### Assignment
Everything from the line holding "The width and height of the screenshot is (710, 508)." to the end of the data must be reproduced exactly; include both boundary lines and nothing else.

### Data to use
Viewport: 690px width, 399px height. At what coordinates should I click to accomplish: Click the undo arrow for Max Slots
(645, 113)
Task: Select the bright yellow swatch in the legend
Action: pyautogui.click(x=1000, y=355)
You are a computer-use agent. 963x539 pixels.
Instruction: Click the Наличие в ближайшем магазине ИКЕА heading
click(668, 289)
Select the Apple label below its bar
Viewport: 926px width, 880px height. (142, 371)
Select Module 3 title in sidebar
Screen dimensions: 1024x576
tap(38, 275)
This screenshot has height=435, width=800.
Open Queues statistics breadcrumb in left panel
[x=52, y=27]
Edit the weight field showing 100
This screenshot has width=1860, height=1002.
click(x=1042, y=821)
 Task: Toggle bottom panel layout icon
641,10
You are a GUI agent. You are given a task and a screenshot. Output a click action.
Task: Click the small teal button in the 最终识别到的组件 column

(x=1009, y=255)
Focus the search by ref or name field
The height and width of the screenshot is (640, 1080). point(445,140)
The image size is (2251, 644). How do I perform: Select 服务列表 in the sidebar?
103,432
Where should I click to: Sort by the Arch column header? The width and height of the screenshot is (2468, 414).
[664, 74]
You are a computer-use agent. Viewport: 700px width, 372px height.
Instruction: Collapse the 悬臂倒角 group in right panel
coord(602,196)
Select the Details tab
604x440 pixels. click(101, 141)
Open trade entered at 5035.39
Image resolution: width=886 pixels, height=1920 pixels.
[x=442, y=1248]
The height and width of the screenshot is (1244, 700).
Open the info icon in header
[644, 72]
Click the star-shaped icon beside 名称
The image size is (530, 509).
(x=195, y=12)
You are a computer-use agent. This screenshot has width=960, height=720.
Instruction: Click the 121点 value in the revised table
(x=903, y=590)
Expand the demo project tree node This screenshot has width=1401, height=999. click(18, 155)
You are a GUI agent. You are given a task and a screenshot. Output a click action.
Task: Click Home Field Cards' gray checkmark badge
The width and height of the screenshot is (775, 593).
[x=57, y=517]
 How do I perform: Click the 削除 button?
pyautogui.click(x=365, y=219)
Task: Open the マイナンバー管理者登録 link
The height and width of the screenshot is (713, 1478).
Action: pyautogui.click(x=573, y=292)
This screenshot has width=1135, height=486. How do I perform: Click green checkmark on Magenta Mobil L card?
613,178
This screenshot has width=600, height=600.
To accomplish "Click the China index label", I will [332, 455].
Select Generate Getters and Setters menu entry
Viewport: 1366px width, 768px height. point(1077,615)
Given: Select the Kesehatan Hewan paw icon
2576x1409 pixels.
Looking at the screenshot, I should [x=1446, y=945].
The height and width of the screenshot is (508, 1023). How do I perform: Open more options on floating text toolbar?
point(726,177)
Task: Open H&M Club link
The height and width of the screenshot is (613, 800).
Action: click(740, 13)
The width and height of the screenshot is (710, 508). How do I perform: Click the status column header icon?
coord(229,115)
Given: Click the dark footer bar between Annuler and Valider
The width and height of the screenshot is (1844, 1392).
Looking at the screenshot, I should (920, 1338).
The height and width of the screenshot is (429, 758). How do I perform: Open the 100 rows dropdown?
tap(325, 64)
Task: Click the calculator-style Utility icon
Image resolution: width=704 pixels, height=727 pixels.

### Written answer
The width and height of the screenshot is (710, 508). How do I perform: Click the status column header icon?
coord(229,115)
Given: Click the dark footer bar between Annuler and Valider
The width and height of the screenshot is (1844, 1392).
Looking at the screenshot, I should (920, 1338).
The height and width of the screenshot is (429, 758). How do I perform: Open the 100 rows dropdown?
tap(325, 64)
Task: Click the calculator-style Utility icon
Image resolution: width=704 pixels, height=727 pixels.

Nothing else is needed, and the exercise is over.